Maybe it's not laziness on my part. Maybe it's not wanting to have to pay. Or maybe, though my conscious mind had happily forgotten the trauma of late summer, my subconscious remembered how frustrated and angry I was because of this one stupid company. It's consuming. As soon as I heard that woman's recorded voice, I was plunged back into the horror and dysfunction of Verizonland, and I wanted to smash parts of my body into hard objects and scream until she stopped talking and became a person who could help me.

There is something very, very wrong about all this. Some primeval corner of my brain is triggered by these interactions, and I become an angry animal who is no longer capable of understanding anything technical, but is more than capable of chomping on Recording Woman's jugular while she convulses, loses copious amounts of blood and dies, locked in my steel jaws. Not that I've thought about that.

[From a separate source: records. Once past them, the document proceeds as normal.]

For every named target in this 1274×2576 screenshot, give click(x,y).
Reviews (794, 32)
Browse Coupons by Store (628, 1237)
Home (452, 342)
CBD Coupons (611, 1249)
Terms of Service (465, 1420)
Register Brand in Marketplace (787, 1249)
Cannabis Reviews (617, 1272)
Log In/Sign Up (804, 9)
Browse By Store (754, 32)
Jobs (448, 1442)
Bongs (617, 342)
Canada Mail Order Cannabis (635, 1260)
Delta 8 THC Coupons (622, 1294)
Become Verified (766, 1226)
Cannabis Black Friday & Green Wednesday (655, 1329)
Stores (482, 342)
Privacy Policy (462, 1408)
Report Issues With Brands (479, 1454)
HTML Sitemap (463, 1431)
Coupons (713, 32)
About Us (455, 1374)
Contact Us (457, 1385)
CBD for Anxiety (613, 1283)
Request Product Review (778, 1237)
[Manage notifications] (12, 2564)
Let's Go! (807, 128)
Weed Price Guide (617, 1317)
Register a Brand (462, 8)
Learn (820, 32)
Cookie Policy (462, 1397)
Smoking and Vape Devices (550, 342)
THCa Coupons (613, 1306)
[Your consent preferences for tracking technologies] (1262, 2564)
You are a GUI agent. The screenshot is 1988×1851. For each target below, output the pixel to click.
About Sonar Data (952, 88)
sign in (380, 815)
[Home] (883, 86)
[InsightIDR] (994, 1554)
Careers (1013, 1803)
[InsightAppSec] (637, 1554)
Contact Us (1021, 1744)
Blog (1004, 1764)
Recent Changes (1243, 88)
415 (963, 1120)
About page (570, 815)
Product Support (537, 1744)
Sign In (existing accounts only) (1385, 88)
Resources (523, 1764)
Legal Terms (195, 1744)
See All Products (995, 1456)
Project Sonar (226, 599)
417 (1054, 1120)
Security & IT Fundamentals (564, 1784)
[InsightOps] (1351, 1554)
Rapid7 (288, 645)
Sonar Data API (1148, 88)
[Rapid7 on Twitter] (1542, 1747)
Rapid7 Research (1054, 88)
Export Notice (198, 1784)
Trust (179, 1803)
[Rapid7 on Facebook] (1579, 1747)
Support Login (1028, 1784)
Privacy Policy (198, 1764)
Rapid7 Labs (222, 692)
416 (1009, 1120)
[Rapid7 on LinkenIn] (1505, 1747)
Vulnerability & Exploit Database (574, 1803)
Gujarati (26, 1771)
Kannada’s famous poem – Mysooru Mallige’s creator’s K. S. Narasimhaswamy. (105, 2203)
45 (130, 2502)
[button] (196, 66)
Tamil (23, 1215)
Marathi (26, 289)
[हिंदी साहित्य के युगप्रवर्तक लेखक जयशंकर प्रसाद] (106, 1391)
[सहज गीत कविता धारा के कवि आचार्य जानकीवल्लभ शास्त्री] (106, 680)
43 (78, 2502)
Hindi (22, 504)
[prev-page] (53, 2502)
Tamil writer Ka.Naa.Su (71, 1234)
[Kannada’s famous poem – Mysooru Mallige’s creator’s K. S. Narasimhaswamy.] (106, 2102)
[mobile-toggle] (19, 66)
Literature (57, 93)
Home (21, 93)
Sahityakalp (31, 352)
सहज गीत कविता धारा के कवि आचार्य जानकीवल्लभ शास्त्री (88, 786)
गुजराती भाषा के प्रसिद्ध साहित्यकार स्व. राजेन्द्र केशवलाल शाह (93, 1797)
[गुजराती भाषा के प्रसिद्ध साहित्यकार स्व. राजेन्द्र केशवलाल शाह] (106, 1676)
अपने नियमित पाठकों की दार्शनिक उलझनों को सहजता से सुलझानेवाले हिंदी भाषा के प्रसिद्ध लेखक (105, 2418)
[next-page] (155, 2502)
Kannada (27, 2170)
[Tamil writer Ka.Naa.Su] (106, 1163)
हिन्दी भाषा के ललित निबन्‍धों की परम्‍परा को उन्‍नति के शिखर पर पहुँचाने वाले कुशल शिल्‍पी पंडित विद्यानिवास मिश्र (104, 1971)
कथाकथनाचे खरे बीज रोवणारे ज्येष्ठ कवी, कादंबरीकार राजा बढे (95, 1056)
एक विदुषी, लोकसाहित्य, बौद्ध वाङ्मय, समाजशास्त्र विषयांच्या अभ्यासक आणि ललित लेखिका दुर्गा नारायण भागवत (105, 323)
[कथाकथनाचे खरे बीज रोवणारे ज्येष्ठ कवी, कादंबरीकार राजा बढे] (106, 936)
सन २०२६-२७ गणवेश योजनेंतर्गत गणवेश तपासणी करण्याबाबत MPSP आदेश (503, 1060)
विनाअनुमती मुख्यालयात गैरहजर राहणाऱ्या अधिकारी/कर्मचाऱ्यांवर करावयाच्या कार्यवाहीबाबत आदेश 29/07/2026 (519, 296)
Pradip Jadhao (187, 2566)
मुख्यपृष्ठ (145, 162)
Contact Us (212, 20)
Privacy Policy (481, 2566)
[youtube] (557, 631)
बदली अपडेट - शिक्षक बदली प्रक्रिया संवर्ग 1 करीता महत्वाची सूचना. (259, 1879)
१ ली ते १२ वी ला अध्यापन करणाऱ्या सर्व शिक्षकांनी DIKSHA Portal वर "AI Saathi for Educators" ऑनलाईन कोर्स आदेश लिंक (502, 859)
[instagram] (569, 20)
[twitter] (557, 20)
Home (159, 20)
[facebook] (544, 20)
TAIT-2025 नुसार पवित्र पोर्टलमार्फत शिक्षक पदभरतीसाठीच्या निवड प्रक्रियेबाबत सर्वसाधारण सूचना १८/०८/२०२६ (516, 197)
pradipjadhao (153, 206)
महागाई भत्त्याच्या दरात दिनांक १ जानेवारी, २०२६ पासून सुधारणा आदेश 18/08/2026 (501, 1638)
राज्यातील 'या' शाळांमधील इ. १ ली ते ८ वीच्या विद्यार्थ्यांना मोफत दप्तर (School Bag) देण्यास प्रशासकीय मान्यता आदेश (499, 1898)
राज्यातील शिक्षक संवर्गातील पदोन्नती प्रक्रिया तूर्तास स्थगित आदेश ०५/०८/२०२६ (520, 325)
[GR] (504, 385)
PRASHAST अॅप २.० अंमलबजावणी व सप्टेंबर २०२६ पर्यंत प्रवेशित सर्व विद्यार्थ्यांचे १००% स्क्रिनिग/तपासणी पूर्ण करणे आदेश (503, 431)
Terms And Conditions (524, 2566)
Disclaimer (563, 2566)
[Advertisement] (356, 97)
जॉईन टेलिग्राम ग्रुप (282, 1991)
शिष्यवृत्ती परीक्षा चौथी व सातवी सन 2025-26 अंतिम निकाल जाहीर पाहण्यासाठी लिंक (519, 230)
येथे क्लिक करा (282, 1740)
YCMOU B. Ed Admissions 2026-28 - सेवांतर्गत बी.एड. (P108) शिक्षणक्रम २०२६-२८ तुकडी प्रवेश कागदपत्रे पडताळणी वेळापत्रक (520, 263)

Now the question is whether I should step up and handle this "like a man," do my household job and stop letting my roommates down, and deal with whatever frightening character issue I seem to have dredged up, OR, whether this is obviously too much for me and I should beg one of my roommates to relieve me of the task, because I'm too far gone to be effective, or perhaps just too far gone to interact with Verizon and still hold onto my mental health. I don't know yet. All I know is I hate them. I hate them. I hate them. I hate them. I hate them. I hate them...

1 comment:

Misnomi said...

Problems with Verizon... I could tell some stories. If you find out what the disease is, let me know. I have actually awakened myself out of deep slumber by yelling at the Verizon people. It's not just you. I think they take classes.